Interspecific competition for shared resources should select for evolutionary divergence in resource use between competing species, termed character displacement. Many purported examples of character displacement exist, but few completely rule out alternative explanations. We reared genetically diverse populations of two species of bean beetles, Callosobruchus maculatus and Callosobruchus chinensis, in allopatry and sympatry on a mixture of adzuki beans and lentils, and assayed oviposition preference and other phenotypic traits after four, eight, and twelve generations of (co)evolution. C. maculatus specializes on adzuki beans; the generalist C. chinensis uses both beans. C. chinensis growing in allopatry emerged equally from both bean species. In sympatry, the two species competing strongly and coexisted via strong realized resource partitioning, with C. chinensis emerging almost exclusively from lentils and C. maculatus emerging almost exclusively from adzuki beans. However, oviposition preferences, larval survival traits, and larval development rates in both beetle species did not vary consistently between allopatric versus sympatric treatments. Rather, traits evolved in treatment-independent fashion, with several traits exhibiting reversals in their evolutionary trajectories. For example, C. chinensis initially evolved a slower egg-to-adult development rate on adzuki beans in both allopatry and sympatry, then subsequently evolved back toward the faster ancestral development rate. Lack of character displacement is consistent with a previous similar experiment in bean beetles and may reflect lack of evolutionary trade-offs in resource use. However, evolutionary reversals were unexpected and remain unexplained. Together with other empirical and theoretical work, our results illustrate the stringency of the conditions for character displacement.

Character convergence under competition for nutritionally essential resources.

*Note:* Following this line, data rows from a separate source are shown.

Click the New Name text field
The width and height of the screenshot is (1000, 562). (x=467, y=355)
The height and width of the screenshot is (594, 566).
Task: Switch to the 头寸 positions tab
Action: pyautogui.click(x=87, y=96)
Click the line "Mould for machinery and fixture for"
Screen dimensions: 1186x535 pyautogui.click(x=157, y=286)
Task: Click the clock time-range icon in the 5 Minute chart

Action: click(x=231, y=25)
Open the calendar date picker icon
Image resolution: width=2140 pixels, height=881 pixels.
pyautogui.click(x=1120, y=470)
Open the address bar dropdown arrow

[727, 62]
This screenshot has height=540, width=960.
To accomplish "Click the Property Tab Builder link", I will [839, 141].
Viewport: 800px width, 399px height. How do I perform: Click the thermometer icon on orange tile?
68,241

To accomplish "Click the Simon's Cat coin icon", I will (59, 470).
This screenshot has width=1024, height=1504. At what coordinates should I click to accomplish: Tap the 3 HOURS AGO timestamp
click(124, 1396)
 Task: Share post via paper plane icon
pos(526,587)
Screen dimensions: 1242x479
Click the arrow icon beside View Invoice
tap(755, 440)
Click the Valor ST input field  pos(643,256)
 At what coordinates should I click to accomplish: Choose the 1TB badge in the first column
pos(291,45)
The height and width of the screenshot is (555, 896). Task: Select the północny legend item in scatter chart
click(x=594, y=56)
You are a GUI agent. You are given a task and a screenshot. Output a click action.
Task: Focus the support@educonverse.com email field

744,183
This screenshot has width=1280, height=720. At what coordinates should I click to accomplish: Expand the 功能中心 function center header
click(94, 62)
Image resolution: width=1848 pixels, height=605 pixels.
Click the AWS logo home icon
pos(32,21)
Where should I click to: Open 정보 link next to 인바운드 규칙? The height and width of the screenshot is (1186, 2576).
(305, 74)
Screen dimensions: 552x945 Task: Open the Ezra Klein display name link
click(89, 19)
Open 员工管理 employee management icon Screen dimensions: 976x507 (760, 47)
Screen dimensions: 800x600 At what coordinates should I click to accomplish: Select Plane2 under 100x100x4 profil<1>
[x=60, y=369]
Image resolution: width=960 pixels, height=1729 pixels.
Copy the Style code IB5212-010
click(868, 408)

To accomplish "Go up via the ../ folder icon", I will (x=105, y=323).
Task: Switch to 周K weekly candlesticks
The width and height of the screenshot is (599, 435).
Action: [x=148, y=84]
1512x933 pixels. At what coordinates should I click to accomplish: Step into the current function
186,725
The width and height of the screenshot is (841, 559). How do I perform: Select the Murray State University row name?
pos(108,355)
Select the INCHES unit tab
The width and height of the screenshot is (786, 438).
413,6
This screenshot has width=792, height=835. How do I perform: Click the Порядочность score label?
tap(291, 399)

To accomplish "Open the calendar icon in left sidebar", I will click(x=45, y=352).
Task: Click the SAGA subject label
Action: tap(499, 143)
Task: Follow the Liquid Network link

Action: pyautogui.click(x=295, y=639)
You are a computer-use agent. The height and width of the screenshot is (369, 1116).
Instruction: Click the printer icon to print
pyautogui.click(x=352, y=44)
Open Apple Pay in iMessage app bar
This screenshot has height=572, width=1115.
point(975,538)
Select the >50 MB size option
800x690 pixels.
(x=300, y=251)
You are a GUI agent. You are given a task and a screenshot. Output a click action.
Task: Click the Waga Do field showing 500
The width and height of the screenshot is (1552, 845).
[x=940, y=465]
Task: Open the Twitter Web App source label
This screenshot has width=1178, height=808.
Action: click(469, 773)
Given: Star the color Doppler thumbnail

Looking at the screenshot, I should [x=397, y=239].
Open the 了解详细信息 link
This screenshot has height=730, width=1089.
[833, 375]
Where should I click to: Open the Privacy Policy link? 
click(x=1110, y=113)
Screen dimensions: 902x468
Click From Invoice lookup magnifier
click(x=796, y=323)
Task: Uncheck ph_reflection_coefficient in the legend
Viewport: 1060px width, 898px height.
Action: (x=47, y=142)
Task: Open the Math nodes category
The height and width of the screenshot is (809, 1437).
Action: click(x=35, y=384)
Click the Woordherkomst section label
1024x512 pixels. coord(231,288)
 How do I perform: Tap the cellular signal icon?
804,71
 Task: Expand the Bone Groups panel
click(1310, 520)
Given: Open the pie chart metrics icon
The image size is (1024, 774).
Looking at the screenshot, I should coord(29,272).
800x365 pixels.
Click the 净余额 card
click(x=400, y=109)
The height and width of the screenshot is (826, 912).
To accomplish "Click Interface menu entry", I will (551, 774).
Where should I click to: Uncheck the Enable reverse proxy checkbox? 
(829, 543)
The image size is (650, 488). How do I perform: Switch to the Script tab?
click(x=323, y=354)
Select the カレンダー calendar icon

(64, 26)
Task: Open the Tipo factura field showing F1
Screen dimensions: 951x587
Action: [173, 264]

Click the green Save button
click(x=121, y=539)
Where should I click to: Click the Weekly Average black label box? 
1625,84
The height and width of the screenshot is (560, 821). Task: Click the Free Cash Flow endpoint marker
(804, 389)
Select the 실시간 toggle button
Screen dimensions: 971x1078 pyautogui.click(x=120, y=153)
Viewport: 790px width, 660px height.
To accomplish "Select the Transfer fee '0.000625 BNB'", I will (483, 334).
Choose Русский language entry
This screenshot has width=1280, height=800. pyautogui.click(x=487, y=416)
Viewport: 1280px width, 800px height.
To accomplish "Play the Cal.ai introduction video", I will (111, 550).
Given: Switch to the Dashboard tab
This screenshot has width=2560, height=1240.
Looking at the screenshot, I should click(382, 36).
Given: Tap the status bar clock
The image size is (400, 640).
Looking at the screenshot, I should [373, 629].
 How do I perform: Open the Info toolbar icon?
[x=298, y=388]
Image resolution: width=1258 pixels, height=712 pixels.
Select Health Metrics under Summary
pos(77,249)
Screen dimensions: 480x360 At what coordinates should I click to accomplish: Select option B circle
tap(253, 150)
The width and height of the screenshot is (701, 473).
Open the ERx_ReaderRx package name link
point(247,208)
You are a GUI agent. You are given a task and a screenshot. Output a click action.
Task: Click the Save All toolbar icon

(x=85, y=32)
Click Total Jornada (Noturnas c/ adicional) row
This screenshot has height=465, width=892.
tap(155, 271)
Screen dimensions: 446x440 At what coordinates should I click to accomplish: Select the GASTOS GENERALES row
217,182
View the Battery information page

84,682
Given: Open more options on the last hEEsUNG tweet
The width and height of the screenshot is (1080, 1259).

Resource competition is thought to drive divergence in resource use traits (character displacement) by generating selection favoring individuals able to use resources unavailable to others. However, this picture assumes nutritionally substitutable resources (e.g., different prey species). When species compete for nutritionally essential resources (e.g., different nutrients), theory predicts that selection drives character convergence. We used models of two species competing for two essential resources to address several issues not considered by existing theory. The models incorporated either slow evolutionary change in resource use traits or fast physiological or behavioral change. We report four major results. First, competition always generates character convergence, but differences in resource requirements prevent competitors from evolving identical resource use traits. Second, character convergence promotes coexistence. Competing species always attain resource use traits that allow coexistence, and adaptive trait change stabilizes the ecological equilibrium. In contrast, adaptation in allopatry never preadapts species to coexist in sympatry. Third, feedbacks between ecological dynamics and trait dynamics lead to surprising dynamical trajectories such as transient divergence in resource use traits followed by subsequent convergence. Fourth, under sufficiently slow trait change, ecological dynamics often drive one of the competitors to near extinction, which would prevent realization of long-term character convergence in practice.